[Rows of document and screenshot pointing entries]

** start **

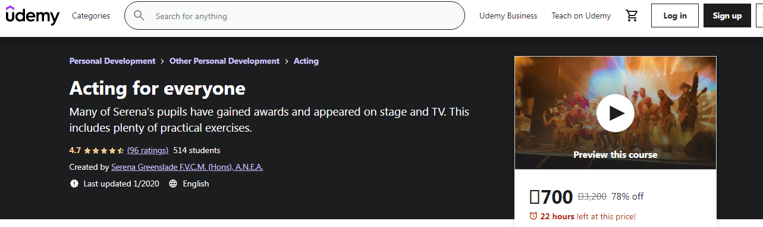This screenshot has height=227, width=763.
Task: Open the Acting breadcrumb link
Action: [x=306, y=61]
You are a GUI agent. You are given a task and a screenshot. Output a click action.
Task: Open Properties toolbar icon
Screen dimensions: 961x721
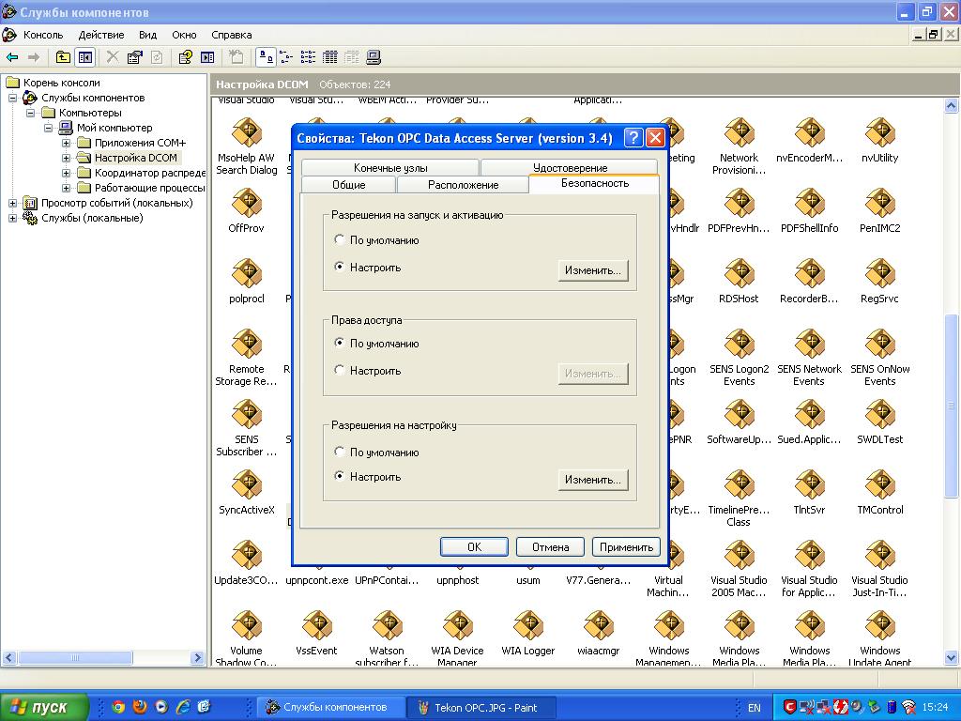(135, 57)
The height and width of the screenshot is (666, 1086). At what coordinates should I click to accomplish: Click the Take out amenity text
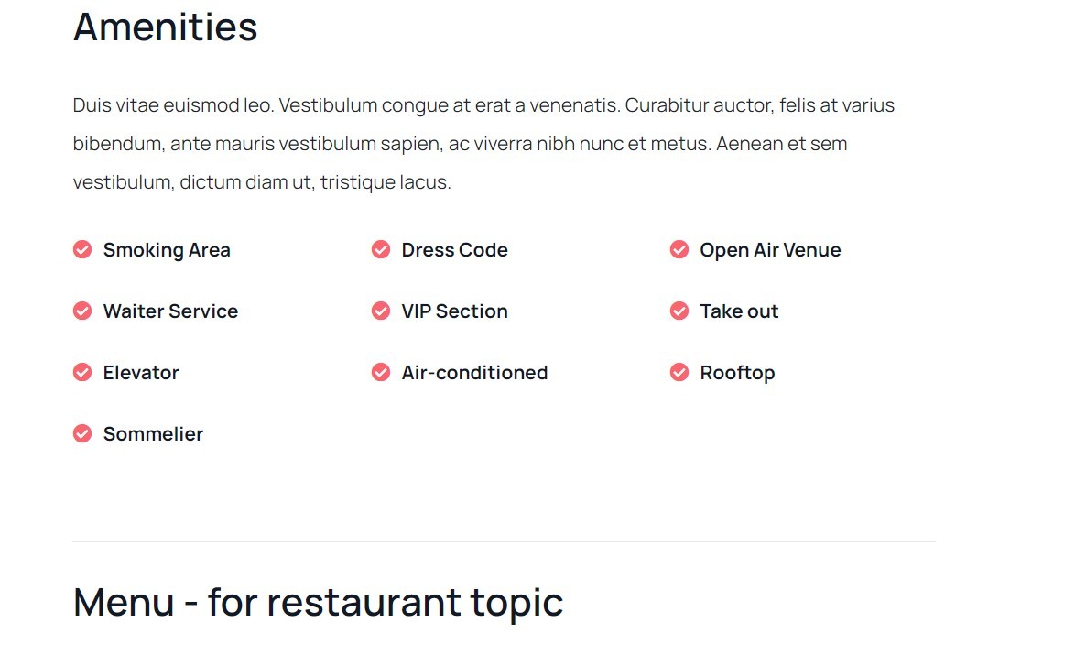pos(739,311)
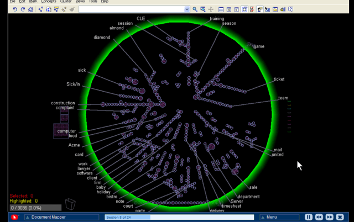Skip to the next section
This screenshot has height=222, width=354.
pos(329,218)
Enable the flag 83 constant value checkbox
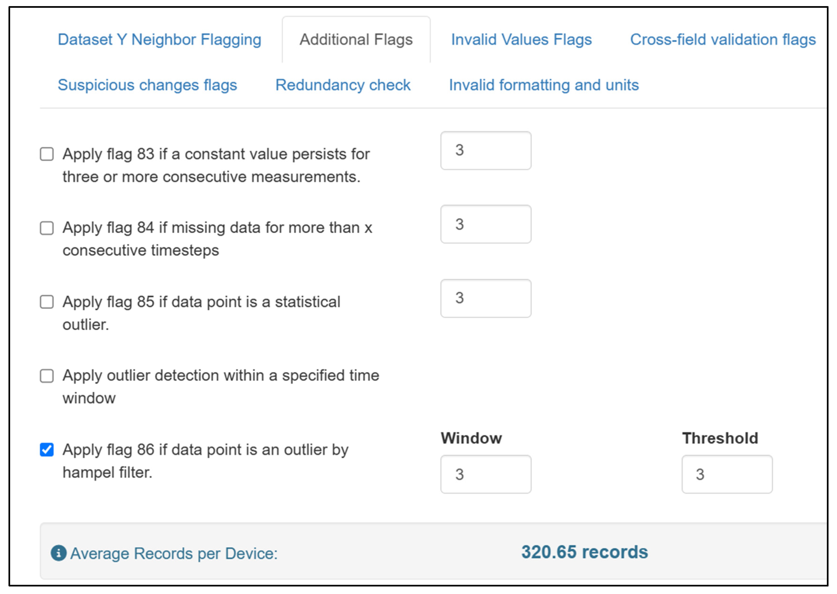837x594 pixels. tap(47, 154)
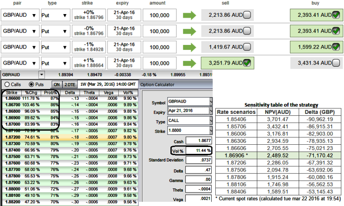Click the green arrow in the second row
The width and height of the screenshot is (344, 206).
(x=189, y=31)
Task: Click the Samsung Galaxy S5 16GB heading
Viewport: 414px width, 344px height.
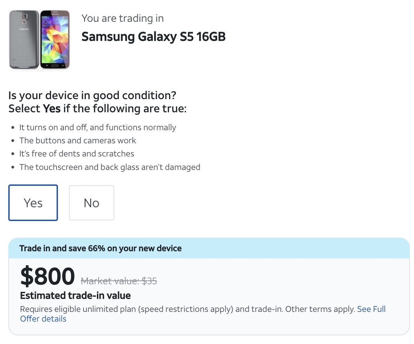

** end **

- DESCRIPTION OF THE TASK: Repeat the rows word for word from the line containing "The height and" through the end of the rows, leaving the pictures out.

- EXERCISE RESULT:
The height and width of the screenshot is (666, 1086). At what coordinates should I click to accomplish: Click the Take out amenity text
pos(739,311)
Skip to the next section
This screenshot has height=222, width=354.
pos(329,218)
Enable the flag 83 constant value checkbox
837x594 pixels. tap(47, 154)
Click the green arrow in the second row
The width and height of the screenshot is (344, 206).
(x=189, y=31)
Task: Click the Samsung Galaxy S5 16GB heading
Viewport: 414px width, 344px height.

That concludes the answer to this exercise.